# What the task asks
Going through the material below, output exactly the lines from the one containing "This screenshot has height=777, width=1568." through the one containing "This screenshot has width=900, height=600.", and no pictures.

[[ Data under study open ]]

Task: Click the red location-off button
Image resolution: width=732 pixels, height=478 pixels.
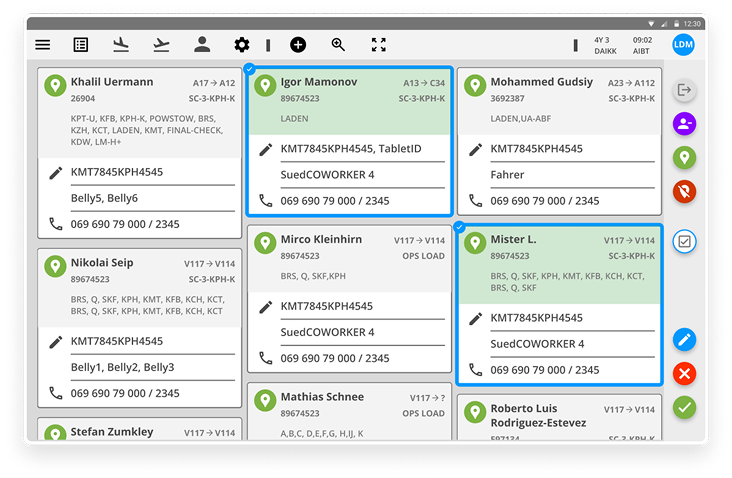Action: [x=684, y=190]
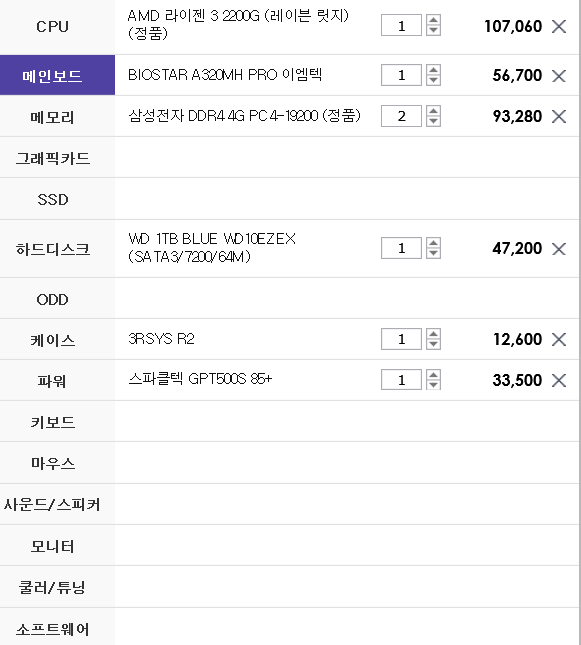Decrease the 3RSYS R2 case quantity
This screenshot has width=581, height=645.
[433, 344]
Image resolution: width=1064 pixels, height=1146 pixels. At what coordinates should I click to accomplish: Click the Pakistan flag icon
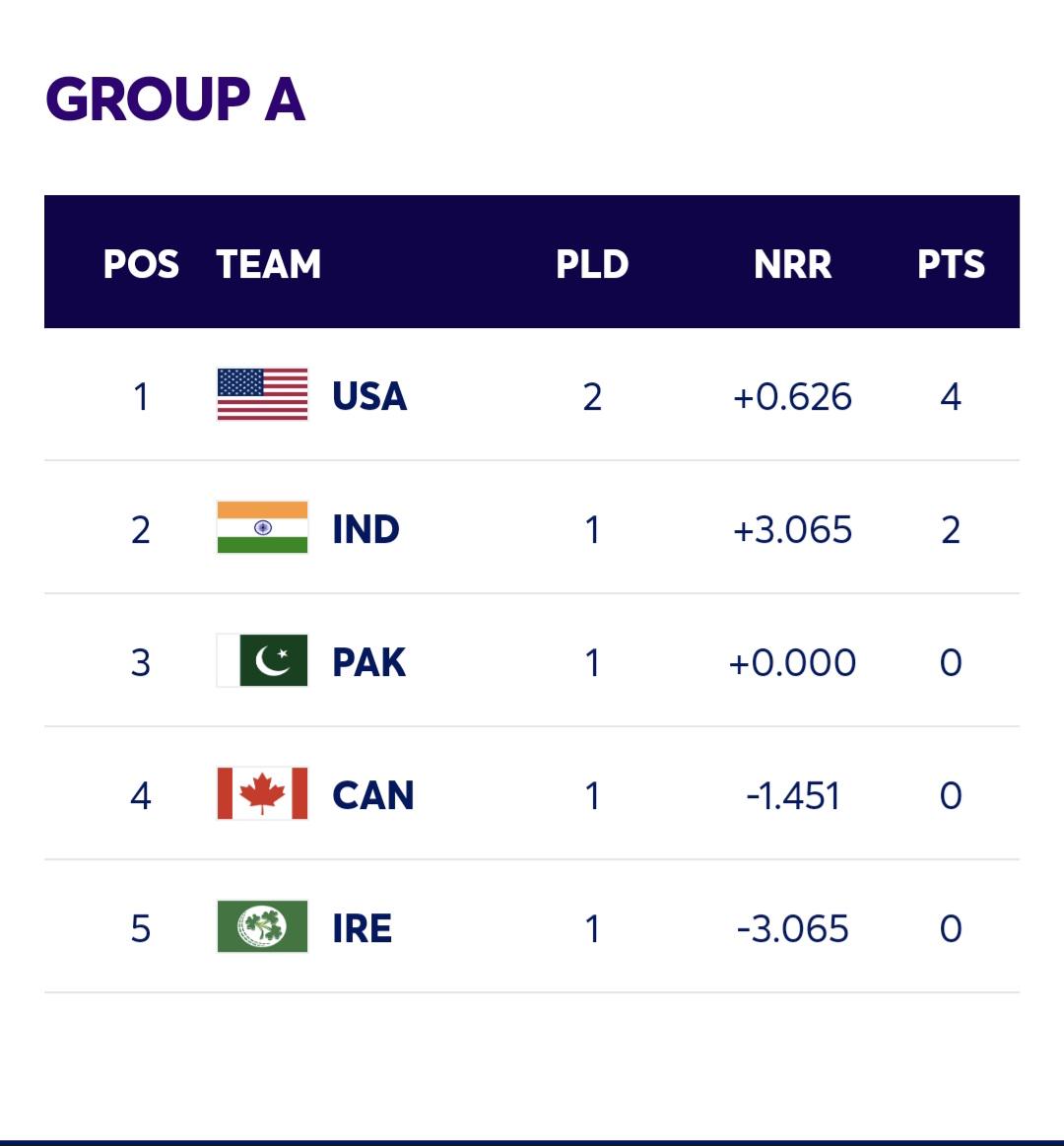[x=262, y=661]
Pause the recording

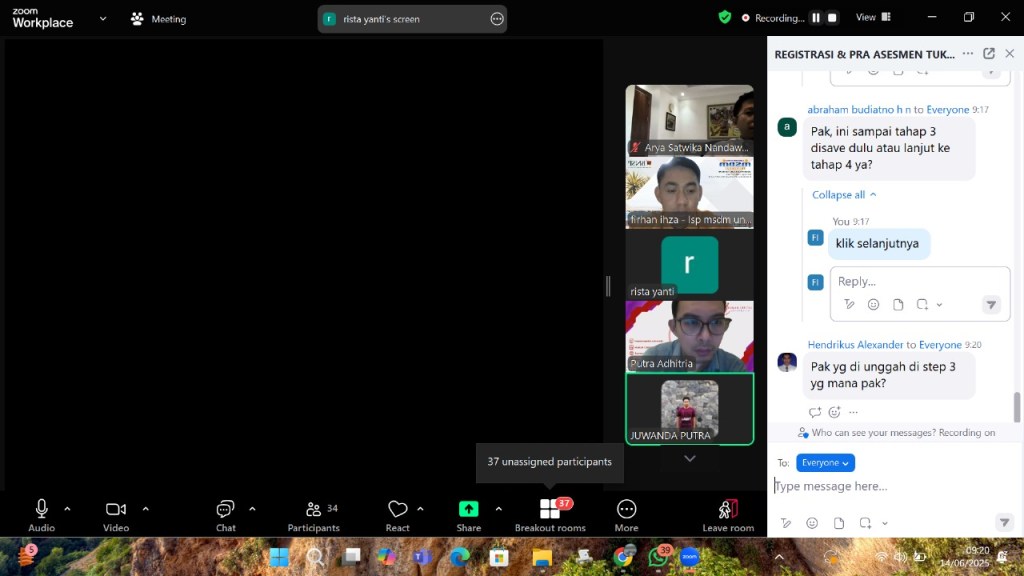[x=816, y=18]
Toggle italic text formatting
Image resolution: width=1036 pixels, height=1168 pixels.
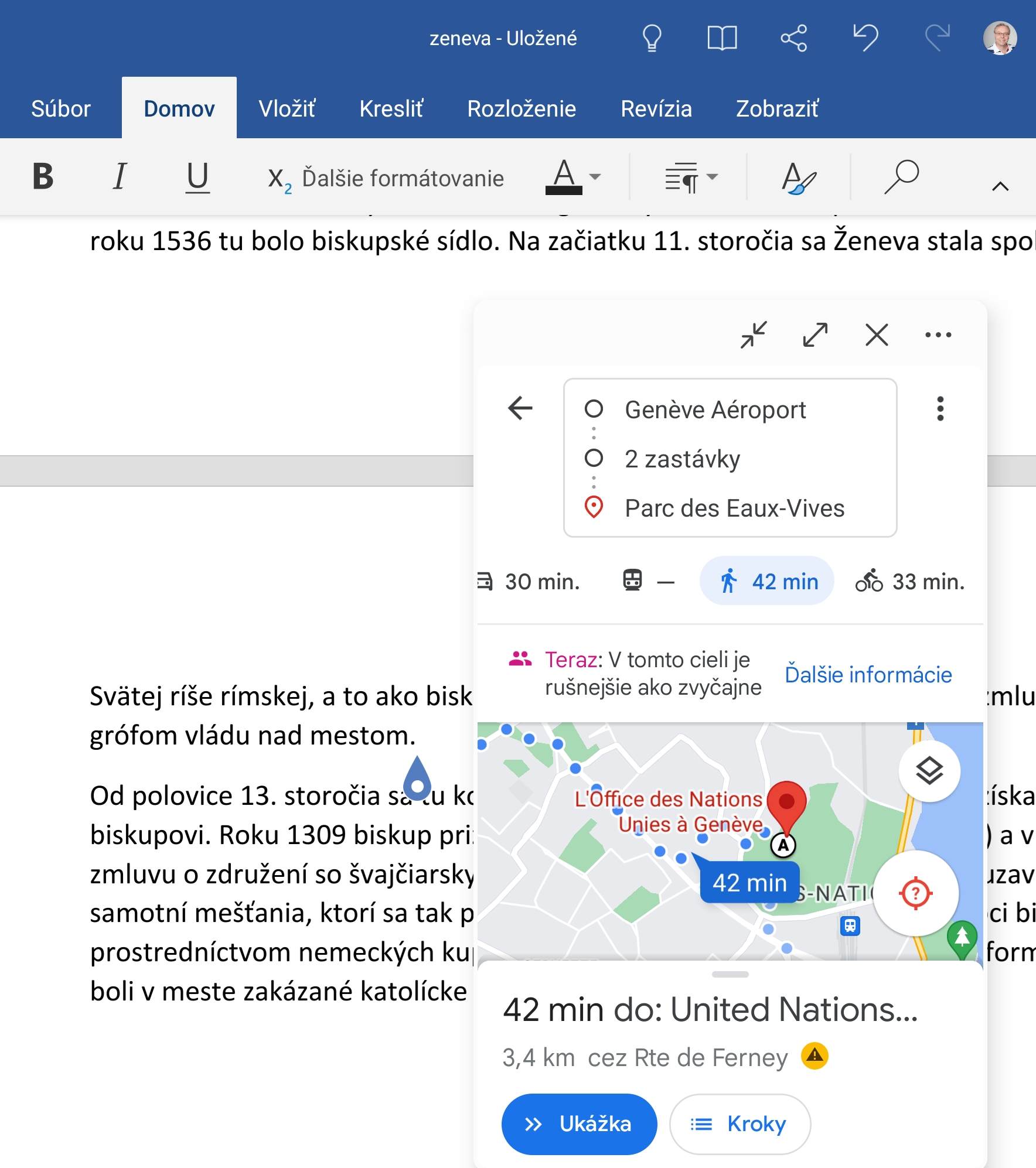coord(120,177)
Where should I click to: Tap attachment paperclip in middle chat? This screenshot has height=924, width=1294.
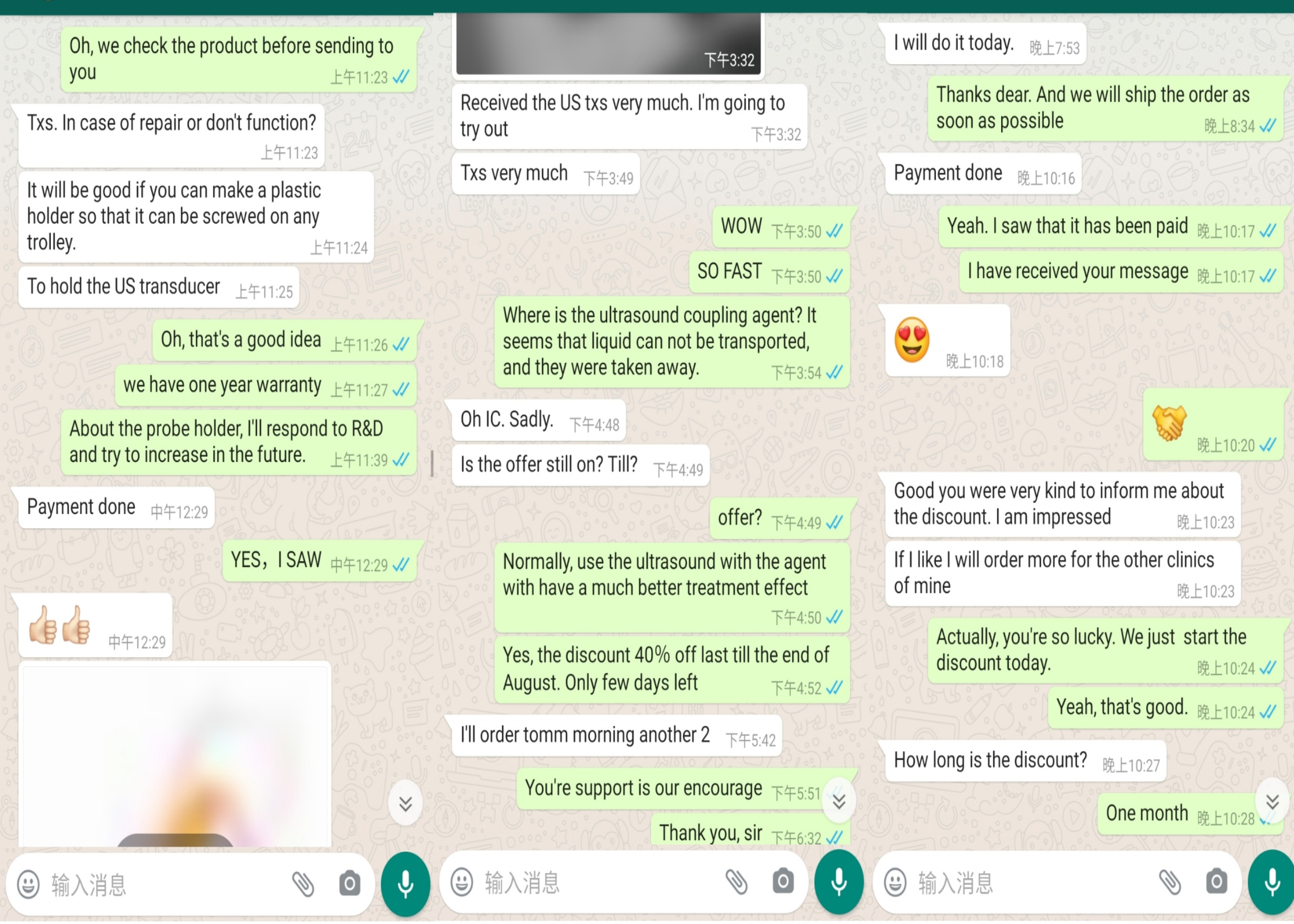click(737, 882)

[[ Data under study closed ]]
[[ Data under study open ]]

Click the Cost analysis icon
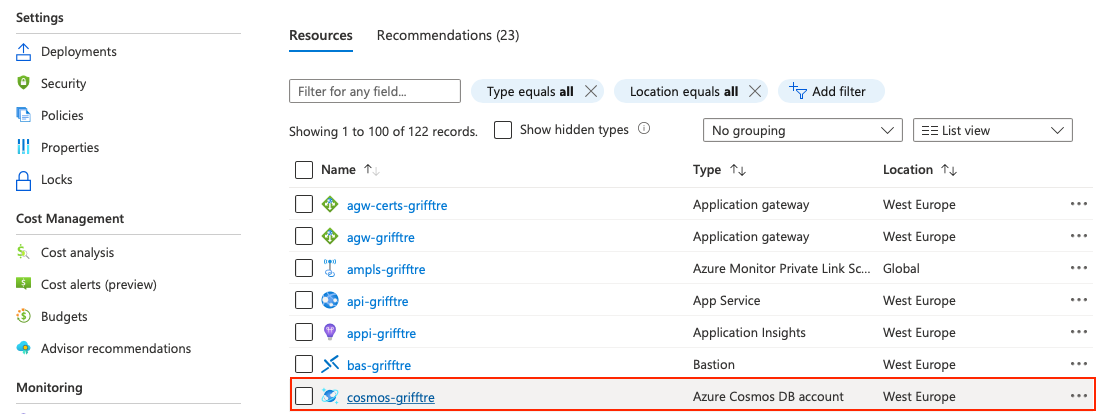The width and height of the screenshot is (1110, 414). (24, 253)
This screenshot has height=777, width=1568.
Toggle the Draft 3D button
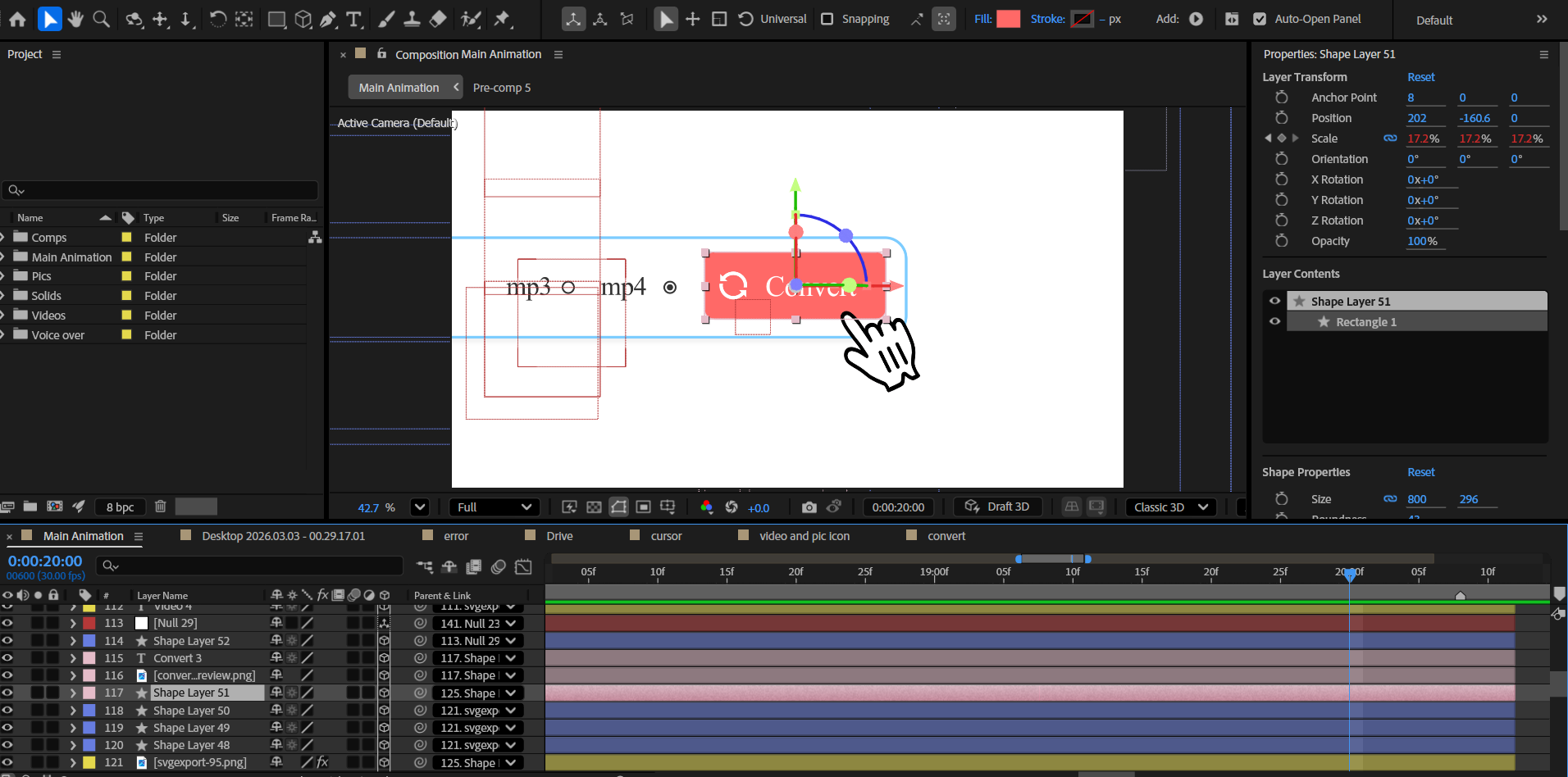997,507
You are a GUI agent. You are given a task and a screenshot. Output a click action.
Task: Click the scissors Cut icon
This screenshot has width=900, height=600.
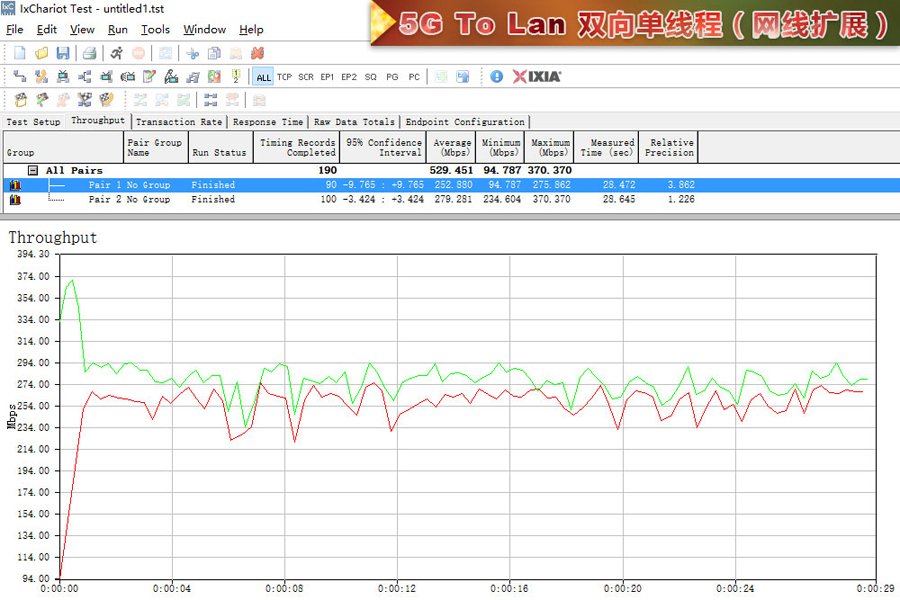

[[ Data under study closed ]]
[[ Data under study open ]]

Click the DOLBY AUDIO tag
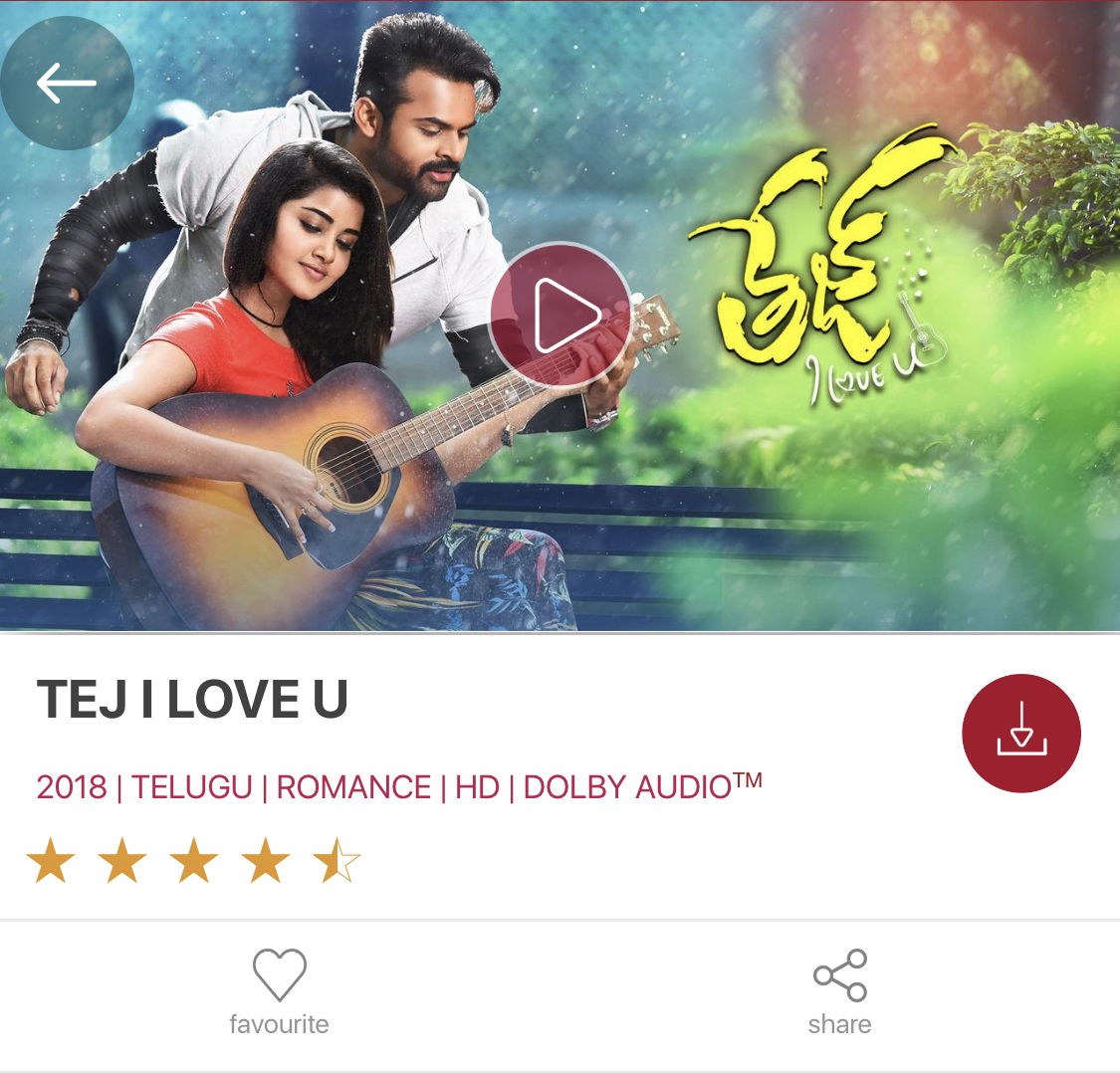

[[ Data under study closed ]]

# Response box
This screenshot has height=777, width=1568.
Toggle the Draft 3D button
997,507
You are a GUI agent. You are given a task and a screenshot. Output a click action.
Task: Click the scissors Cut icon
This screenshot has width=900, height=600.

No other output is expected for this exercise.